■ WHAT YOU NEED TO DO ■
Write the next part of the sewing thread tips below, picking up after their last line.

■ SUPPLIED PASSAGE ■

[Start of Attachment]

1. Diagnosing Your Thread Breaks
If you’re sewing with a cotton thread in your sewing machine and have a thread break, the way that your thread breaks can actually tell you a lot about what went wrong. If it looks a little shriveled up, that means the thread snapped from a great surge of tension. So much that it pulled the thread until it snapped, then sprang back a little. If this happens, try loosening your tension or ensure you’re sewing with the correct size needle.
If it looks like a clean break, that means it was cut by something. Change your needle, check the needle plate for burrs, or burrs somewhere else in the machine. A well-maintained machine will always sew the best!
Pictured is Konfetti 50wt Egyptian cotton thread broken in 2 ways.
2. Choosing a Quality Bobbin Thread
Have you ever used a sideless bobbin and wondered how the thread keeps its shape without anything holding it together? This is because the thread is sprayed with a glue that keeps it stuck in this shape. As handy as these bobbins are, the glue can come off while it’s running in your machine and cause a sticky build up that’s harder to clean out than regular lint.
Left: A sideless bobbin with glue applied to hold it together. Right: A DecoBob 80wt pre-wound bobbin with zero glue applied.
We always recommend plastic sided bobbins that have zero glue or residues applied to it so your machine stays clean and happy. One way you can tell if a bobbin thread comes without these sticky residues applied is to take a look at how easily they unwind themselves. If they easily unravel and look a little messy, you can take that as a positive sign that your thread is clean.
DecoBob bobbins unravelling easily in their packaging.

[End of Attachment]

■ EXERCISE DATA ■
[Start of Attachment]

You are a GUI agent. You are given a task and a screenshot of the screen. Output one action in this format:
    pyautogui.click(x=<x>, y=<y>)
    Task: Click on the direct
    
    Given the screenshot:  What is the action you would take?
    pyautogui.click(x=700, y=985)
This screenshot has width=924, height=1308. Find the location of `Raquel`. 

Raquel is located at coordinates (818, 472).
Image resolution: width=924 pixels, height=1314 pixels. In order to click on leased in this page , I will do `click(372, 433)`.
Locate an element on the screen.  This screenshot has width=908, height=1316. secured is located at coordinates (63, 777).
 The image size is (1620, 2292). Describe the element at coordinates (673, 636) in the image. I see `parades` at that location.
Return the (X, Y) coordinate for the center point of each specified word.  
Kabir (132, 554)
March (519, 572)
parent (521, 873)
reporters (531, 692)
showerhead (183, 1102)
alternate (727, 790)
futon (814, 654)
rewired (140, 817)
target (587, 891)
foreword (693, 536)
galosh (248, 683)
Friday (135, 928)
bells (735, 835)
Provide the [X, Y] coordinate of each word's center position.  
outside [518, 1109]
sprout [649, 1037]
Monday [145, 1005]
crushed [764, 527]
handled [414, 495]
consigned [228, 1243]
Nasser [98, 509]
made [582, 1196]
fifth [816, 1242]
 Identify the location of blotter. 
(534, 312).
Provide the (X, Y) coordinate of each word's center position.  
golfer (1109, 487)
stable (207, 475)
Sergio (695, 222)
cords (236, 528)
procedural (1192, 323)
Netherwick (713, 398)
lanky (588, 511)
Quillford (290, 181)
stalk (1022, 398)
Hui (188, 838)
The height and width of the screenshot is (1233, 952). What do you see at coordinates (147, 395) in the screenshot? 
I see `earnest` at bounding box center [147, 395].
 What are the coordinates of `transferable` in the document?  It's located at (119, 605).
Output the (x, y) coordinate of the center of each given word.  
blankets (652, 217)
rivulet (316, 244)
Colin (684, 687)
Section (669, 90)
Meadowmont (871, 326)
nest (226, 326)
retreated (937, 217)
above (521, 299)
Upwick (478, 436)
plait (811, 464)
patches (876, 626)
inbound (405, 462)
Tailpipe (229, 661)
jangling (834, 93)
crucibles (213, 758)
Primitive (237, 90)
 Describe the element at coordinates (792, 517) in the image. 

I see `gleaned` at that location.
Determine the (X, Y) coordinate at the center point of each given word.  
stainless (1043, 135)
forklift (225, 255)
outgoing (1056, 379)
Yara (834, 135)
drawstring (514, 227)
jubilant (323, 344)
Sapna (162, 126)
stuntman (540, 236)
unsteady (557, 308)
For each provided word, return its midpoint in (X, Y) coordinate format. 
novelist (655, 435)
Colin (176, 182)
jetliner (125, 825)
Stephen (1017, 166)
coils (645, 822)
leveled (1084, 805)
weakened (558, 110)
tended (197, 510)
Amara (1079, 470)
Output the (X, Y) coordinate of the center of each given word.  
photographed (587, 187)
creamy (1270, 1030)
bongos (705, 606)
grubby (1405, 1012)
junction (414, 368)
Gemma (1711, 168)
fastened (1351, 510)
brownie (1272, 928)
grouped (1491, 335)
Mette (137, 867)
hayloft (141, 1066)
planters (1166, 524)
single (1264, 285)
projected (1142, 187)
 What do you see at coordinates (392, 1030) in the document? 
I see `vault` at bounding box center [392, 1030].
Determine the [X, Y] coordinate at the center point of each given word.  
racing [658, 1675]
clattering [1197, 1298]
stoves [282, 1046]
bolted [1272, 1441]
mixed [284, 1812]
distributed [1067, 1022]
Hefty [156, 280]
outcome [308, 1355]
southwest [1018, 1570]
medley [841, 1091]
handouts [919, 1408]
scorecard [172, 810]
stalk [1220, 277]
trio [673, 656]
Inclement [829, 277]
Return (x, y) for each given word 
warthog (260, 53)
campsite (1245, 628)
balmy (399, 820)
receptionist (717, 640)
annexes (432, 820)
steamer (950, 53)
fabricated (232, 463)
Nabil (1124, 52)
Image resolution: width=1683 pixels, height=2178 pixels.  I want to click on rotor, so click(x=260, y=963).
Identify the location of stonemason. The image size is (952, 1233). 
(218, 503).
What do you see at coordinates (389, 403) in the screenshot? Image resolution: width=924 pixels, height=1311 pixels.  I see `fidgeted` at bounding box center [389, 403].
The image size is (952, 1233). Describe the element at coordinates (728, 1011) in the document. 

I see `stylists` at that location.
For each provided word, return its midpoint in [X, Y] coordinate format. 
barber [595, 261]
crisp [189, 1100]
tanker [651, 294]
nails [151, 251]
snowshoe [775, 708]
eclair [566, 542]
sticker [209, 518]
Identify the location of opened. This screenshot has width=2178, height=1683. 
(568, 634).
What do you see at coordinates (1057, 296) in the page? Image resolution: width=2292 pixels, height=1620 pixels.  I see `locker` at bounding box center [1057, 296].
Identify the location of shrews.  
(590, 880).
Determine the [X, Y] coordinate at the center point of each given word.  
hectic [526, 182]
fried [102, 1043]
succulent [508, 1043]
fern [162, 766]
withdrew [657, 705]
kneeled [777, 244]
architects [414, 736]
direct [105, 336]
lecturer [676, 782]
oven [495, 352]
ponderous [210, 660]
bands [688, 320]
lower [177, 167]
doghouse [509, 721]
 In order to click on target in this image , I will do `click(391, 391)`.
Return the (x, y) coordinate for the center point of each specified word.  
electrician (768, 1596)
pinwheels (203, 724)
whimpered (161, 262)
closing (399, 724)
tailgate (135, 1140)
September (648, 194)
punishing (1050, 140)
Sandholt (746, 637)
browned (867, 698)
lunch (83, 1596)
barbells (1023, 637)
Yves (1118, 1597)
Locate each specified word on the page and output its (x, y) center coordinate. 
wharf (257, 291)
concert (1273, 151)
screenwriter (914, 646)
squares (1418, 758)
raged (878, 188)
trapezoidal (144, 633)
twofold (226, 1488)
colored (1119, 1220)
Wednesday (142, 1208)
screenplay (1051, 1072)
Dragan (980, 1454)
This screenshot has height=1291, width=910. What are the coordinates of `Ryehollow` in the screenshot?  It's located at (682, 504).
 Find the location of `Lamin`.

[End of Attachment]

■ EXERCISE RESPONSE ■
3. How to sew with a stack wound thread vs a cross wound thread
Your thread can come wound in two different varieties: stack wound and cross wound. If you’ve ever taken a close look at your thread spools, you may have noticed that there are two different ways the thread is wound onto the spool. Stack wound refers to when a thread is wound on the spool in a straight and even pattern, whereas a cross wound thread is the more common of the two and comes wound in an angled pattern.
Pictured is a spool of Konfetti 50wt Egyptian cotton thread in a cross wound pattern.
If you’re sewing with a stack wound spool, your thread will need to draw off the side of the spool. This is easily done by placing it on the vertical spool pin of your sewing machine. If you’re sewing with a cross wound spool, then you will need to draw the thread from the top of the spool. This can be done by placing the thread on the horizontal spool pin of your machine. Placing the spool on the wrong pin will cause tension problems as the thread drags across the spool in the wrong direction and can result in a lower stitch quality or even thread breaks.